Home > Fantasy > DESCENDANT (Descendants Saga) > Page 21
DESCENDANT (Descendants Saga) Page 21

by James Somers


  “I’m pretty sure I would have remembered that conversation,” I replied.

  “Well, Lycean was not the only one preparing for a war among the Descendant clans.”

  “Where is the warehouse located?”

  “The other side of London, but I have established portal links with a lot of places,” he said.

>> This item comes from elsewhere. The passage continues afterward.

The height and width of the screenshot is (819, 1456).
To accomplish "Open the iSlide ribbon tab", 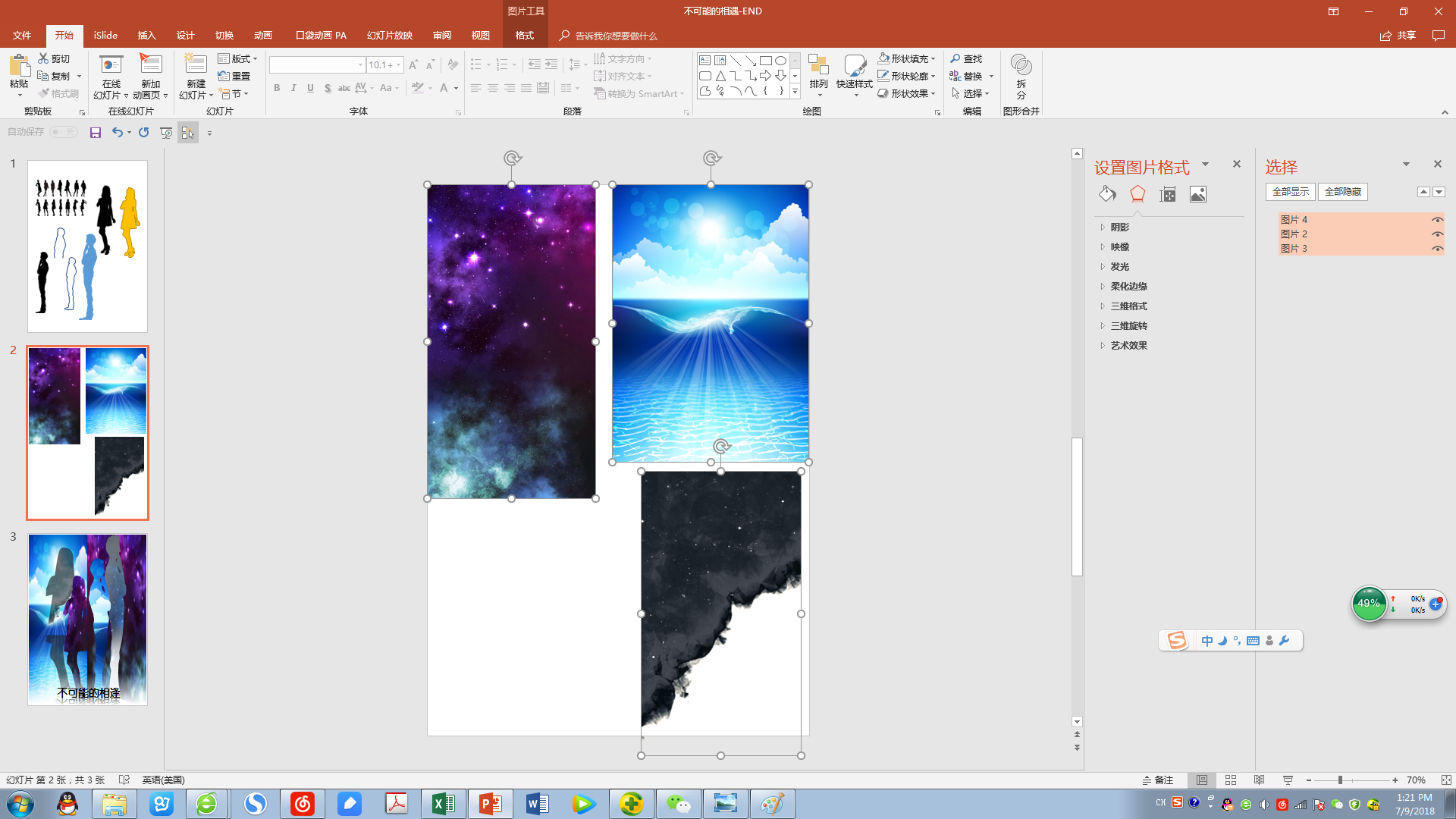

  “How did you manage it?” I asked. “Wouldn’t that put a constant drain upon you?”

  A flourish of his left hand produced his ebony cane topped with the silver wolf’s head. “I connected them to an object of power.”

  I smiled when I saw it, knowing that I possessed its twin. I copied his flourish and produced Malak-esh. Oliver’s eyes lit up when he saw it—even doing a double take for a moment between my Angel Fire and his own.

  “Ah, there is a slight difference,” he said, noticing the lion’s head for the first time. “I do believe you’ve left out some of the details about what happened in my absence.”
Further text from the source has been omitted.